Every planar graph has a vertex of degree at most 5.

Question

I am trying to prove the following statement, any help!?

Prove that every planar graph has a vertex of degree at most 5.

Answer 1

Prove it by contradiction. Suppose that there exists a planar graph with all vertices having degree at least $6$. Then by the handshake lemma, $E = 3V$. If $G$ is planar, then $E \leq 3V - 6$, a contradiction.

Answer 2

Assume that every vertex of a planar graph $G$ has degree $6$ or more. Thus by The First Theorem of Graph Theory we have $2m\geq 6n$ where $n$ and $m$ denote the order and size of $G$. Since $G$ is planar we know that $m\leq3n-6$ and we have $3n\leq m$. Thus $3n\leq 3n-6$ which implies that $0\leq -6$ which is a contradiction. Thus every planar graph has a vertex of degree at most $5$.

Answer 3

For the sake of contradiction, suppose that $\exists$ a connected, planar graph, $G = (V, E)$, such that for all $v \in V(G)$, $deg_G(v) > 5$. We know that $$\displaystyle\sum_{v \in V(G)} deg_G(v) = 2|E| \leq 6|V| - 12 $$ must hold because $\displaystyle\sum_{v \in V(G)} deg_G(v) = 2|E|$ and $|E| \leq 3|V| - 6$ (if you have not see these formulas before, I would suggest trying to prove them on your own or at least understanding their respective proofs).
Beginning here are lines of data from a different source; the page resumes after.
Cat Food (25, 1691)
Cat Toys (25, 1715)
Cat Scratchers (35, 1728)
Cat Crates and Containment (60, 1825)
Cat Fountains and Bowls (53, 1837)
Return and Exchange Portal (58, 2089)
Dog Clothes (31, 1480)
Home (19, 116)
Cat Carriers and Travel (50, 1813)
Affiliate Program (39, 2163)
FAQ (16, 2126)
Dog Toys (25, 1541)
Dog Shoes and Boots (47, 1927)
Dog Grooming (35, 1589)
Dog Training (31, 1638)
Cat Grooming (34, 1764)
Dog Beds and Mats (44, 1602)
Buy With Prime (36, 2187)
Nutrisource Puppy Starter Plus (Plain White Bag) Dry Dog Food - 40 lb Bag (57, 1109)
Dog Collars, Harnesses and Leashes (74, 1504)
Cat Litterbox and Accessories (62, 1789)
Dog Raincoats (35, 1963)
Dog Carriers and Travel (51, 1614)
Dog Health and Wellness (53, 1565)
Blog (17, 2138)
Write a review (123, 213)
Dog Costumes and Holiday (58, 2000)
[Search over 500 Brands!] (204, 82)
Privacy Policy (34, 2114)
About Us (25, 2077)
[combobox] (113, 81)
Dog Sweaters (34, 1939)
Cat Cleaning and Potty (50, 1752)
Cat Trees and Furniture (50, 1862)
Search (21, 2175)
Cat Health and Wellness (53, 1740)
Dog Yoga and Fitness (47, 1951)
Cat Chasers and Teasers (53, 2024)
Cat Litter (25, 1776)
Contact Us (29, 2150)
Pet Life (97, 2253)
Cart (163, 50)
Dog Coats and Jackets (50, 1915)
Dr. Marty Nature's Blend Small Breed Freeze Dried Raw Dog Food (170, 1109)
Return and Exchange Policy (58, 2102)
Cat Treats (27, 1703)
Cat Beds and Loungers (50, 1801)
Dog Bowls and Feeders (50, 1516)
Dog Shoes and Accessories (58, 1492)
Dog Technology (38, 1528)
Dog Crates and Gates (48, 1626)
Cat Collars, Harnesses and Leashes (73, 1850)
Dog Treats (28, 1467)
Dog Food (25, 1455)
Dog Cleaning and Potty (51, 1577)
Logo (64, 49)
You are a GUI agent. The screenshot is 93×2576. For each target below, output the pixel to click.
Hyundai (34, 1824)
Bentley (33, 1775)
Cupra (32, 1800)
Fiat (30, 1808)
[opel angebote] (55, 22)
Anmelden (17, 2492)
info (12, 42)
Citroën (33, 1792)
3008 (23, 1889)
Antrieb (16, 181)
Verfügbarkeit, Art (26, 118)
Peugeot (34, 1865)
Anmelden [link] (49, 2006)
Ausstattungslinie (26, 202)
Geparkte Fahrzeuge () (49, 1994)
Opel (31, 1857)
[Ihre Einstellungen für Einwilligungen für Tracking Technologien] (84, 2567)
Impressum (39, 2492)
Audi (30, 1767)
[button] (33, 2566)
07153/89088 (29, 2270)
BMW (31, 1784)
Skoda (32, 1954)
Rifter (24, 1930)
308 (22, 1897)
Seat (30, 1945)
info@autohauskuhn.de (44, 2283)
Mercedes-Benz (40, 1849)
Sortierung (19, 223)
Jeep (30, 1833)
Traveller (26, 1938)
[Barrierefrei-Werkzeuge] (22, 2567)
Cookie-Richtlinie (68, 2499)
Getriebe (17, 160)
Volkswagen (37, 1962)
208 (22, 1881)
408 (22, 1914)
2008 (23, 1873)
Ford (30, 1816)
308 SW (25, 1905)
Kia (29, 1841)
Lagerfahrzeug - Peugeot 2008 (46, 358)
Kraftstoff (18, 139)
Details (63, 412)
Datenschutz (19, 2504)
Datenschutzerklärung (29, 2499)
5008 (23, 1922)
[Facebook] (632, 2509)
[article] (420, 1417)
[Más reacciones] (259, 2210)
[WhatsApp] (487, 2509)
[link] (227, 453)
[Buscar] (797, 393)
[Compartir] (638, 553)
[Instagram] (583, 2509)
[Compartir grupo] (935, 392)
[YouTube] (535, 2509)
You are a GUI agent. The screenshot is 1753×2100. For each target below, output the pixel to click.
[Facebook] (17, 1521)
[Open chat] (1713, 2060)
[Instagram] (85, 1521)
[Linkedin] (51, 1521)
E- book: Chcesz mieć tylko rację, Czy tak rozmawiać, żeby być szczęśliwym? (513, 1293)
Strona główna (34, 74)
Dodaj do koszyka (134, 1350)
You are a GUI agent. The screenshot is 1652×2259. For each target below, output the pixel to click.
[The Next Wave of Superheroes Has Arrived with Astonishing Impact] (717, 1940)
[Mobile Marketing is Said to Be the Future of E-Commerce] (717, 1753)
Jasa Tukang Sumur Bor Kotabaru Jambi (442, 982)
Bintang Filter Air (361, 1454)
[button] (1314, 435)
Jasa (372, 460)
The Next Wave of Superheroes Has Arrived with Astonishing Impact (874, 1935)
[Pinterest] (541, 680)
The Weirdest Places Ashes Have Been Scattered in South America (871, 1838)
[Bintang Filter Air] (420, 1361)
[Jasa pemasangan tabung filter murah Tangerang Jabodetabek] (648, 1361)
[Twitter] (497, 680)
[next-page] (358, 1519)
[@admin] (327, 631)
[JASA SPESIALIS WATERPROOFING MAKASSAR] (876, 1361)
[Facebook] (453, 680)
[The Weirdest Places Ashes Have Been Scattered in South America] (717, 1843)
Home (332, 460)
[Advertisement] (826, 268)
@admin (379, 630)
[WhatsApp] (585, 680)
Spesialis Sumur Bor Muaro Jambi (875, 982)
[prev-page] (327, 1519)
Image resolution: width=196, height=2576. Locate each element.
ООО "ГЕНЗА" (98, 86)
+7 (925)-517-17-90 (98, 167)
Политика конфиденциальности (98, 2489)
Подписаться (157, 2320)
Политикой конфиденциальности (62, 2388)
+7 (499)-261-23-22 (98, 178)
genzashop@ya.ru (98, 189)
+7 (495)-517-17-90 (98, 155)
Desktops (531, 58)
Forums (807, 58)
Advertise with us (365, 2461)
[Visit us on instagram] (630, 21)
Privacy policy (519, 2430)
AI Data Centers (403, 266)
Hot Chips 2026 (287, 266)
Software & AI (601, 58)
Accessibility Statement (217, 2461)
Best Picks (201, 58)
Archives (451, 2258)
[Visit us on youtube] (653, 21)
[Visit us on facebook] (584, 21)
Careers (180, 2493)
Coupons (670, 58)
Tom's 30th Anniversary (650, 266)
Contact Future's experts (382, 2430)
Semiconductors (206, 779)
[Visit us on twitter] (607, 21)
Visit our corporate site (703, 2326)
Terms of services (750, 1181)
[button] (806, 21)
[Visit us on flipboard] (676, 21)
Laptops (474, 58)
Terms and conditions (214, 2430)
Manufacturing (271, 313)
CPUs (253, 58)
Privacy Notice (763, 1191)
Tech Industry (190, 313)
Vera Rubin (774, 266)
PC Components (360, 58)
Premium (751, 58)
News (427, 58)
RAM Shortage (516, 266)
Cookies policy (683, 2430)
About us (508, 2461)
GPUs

Also, because we've assume that for all $v \in V(G), deg_G(v) \geq 6$, we have $$2|E| = \displaystyle\sum_{v \in V(G)} deg_G(v) \geq 6 \cdot |V| > 6 \cdot |V| - 12$$. Notice that we have $$2|E| > 6|V| - 12$$, which is a direct violation of the rule $|E| \leq 3|V| - 6$. Hence, a contradiction.